Se sulle prime i nuovi odori e la straordinaria moltitudine di scenari che mi si presentarono davanti mi stordirono, il mio istinto sospettoso mi fece riprendere in fretta: San Francisco era molto diversa da Rosenville, ma le regole basilari di sopravvivenza erano le stesse dappertutto.
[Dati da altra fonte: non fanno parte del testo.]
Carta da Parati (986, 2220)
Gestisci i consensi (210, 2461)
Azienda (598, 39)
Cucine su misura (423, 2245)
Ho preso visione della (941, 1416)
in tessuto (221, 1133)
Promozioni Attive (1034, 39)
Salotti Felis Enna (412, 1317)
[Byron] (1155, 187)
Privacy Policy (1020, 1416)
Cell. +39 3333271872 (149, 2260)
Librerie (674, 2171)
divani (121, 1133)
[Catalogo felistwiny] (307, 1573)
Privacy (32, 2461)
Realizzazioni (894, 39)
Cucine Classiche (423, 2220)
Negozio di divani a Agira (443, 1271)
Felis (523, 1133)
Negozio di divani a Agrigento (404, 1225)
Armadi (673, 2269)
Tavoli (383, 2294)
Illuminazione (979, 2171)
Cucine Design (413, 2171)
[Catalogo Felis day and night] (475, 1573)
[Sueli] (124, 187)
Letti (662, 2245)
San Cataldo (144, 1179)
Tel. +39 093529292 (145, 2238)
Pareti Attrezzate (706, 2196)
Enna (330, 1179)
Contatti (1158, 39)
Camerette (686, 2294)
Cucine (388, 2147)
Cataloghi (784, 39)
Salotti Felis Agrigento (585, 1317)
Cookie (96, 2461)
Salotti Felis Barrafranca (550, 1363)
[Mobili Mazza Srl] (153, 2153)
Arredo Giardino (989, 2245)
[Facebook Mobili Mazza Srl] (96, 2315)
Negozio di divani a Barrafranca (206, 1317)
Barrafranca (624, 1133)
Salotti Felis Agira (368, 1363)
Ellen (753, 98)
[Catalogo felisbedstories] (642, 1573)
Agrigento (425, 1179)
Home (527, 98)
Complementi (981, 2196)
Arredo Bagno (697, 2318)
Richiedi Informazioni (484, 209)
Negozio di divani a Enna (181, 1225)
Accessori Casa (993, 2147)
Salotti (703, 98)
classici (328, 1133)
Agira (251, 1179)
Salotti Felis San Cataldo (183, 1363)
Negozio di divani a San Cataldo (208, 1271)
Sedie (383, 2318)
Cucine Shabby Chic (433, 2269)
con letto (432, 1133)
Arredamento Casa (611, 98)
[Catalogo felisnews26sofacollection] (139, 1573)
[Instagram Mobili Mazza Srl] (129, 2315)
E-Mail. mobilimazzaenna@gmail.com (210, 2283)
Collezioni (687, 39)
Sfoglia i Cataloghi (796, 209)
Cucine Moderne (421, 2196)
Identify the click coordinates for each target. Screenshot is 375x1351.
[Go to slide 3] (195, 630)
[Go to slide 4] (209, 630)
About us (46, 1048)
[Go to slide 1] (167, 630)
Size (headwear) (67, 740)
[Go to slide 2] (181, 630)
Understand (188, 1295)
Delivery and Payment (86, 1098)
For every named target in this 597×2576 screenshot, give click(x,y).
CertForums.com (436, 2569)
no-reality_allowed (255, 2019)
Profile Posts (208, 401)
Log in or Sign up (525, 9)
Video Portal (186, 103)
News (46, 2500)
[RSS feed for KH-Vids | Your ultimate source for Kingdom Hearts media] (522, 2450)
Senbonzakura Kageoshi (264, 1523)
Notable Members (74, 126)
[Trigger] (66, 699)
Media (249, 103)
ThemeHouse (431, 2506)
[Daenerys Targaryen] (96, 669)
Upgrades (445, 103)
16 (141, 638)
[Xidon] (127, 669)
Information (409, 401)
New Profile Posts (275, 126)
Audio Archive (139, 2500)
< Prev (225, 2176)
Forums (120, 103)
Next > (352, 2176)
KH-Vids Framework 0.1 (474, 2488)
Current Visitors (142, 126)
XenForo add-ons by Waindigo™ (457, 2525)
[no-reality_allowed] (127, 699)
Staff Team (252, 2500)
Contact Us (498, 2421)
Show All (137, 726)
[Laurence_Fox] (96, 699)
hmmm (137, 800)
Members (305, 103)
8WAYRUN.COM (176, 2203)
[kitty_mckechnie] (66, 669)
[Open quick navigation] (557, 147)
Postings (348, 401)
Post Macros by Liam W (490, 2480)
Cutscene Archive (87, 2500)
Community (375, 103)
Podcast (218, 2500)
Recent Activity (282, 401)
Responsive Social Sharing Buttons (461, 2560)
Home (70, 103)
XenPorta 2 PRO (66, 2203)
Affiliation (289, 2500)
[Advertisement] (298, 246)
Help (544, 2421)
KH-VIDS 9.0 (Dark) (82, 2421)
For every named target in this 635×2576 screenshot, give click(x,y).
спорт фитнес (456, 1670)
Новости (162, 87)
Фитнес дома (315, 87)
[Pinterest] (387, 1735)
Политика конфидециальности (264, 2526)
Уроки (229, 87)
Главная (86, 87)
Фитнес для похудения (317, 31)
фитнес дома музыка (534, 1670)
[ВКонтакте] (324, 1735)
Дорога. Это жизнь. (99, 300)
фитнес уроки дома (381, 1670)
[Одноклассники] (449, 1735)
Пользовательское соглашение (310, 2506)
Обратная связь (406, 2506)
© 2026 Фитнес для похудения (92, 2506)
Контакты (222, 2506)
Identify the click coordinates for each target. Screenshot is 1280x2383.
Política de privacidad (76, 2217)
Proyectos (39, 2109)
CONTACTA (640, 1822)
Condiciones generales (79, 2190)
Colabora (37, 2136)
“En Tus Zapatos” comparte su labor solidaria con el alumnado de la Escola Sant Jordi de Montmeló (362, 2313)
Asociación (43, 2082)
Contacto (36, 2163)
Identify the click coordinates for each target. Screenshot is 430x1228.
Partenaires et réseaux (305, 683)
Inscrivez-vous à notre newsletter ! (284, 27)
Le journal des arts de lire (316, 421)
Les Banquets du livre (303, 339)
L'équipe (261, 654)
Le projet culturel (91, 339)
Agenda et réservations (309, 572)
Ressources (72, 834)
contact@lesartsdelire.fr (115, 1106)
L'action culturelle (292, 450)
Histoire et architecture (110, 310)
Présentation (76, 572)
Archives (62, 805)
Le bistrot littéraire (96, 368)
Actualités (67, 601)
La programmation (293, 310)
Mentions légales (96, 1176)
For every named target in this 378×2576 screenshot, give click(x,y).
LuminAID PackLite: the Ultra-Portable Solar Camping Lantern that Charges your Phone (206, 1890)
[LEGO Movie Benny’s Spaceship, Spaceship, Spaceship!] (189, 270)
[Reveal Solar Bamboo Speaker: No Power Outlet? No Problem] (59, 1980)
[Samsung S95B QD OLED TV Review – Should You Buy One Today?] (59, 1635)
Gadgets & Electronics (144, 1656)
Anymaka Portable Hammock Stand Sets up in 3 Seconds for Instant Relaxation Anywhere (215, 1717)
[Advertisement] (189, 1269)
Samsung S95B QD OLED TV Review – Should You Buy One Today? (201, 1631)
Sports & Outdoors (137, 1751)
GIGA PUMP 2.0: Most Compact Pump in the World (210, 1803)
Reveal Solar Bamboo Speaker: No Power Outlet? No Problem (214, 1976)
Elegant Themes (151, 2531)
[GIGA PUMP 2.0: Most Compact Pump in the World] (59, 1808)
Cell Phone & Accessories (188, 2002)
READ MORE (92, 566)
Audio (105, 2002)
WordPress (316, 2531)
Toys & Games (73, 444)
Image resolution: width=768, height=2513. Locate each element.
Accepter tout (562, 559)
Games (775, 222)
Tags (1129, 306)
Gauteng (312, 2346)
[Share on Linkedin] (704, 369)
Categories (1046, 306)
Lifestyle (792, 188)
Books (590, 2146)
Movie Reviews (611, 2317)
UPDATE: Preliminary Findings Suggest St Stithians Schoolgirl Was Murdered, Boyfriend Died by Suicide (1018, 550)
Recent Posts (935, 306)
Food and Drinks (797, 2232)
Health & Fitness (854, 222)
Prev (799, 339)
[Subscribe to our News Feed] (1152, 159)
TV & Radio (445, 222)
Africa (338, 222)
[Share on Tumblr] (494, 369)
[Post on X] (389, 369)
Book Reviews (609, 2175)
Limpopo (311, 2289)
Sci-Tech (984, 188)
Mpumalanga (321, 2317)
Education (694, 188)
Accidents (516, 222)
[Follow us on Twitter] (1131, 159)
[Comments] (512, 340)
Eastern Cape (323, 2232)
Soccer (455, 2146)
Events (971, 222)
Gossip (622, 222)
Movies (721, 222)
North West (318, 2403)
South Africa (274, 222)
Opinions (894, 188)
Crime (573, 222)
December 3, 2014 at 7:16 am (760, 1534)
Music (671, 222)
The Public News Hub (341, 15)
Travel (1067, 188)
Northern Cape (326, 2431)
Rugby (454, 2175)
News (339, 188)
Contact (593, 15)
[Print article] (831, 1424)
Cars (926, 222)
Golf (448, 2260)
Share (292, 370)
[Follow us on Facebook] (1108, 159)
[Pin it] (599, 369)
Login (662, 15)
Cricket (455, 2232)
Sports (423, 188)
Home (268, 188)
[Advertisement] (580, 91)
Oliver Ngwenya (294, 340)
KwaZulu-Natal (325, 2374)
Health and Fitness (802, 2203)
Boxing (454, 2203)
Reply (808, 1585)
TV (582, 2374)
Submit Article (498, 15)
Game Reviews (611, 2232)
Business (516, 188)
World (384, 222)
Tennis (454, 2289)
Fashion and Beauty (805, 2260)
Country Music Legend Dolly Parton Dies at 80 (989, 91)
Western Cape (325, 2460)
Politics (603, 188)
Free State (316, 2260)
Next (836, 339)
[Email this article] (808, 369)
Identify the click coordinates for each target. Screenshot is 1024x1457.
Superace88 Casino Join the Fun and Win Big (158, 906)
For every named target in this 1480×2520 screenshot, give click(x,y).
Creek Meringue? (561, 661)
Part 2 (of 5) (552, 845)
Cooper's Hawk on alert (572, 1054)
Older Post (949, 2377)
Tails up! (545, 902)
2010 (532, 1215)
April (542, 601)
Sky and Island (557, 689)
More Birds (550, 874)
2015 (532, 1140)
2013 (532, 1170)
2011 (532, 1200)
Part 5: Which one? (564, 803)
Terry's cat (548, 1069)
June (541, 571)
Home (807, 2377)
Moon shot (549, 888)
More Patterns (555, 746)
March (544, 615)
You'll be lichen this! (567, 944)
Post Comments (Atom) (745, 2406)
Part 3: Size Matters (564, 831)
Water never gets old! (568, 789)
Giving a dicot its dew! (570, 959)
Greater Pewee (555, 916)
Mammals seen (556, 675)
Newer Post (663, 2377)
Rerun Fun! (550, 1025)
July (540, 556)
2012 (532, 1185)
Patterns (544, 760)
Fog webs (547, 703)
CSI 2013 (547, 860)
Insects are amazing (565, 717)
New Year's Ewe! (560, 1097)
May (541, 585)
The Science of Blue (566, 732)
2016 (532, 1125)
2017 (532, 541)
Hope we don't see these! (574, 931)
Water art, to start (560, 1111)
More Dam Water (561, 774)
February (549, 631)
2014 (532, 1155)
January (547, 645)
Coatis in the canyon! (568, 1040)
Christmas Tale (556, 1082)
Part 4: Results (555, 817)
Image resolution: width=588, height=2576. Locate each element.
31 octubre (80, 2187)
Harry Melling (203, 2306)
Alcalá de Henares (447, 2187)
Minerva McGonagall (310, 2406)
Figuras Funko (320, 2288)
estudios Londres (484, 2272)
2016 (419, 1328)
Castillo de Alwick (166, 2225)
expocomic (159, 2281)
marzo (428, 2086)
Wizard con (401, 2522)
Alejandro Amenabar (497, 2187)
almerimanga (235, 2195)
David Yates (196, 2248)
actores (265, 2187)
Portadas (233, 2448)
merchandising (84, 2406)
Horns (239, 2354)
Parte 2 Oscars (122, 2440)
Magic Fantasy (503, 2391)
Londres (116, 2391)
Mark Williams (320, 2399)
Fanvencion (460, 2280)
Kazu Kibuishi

Scacciai con uno sguardo truce i bambini che mi si accalcavano attorno per chiedere l’elemosina e derubarmi di qualche spicciolo, poi mi infilai nella folla di persone e carrozze che invadeva la strada principale, sicura di attirare così meno attenzioni indesiderate di quante ne avrei ricevute se fossi rimasta ferma a bocca aperta sui gradini della stazione.
Mi osservai intorno stringendo a me la borsa che costituiva il mio unico bagaglio: credo di non essermi mai sentita così piccola come in quel momento!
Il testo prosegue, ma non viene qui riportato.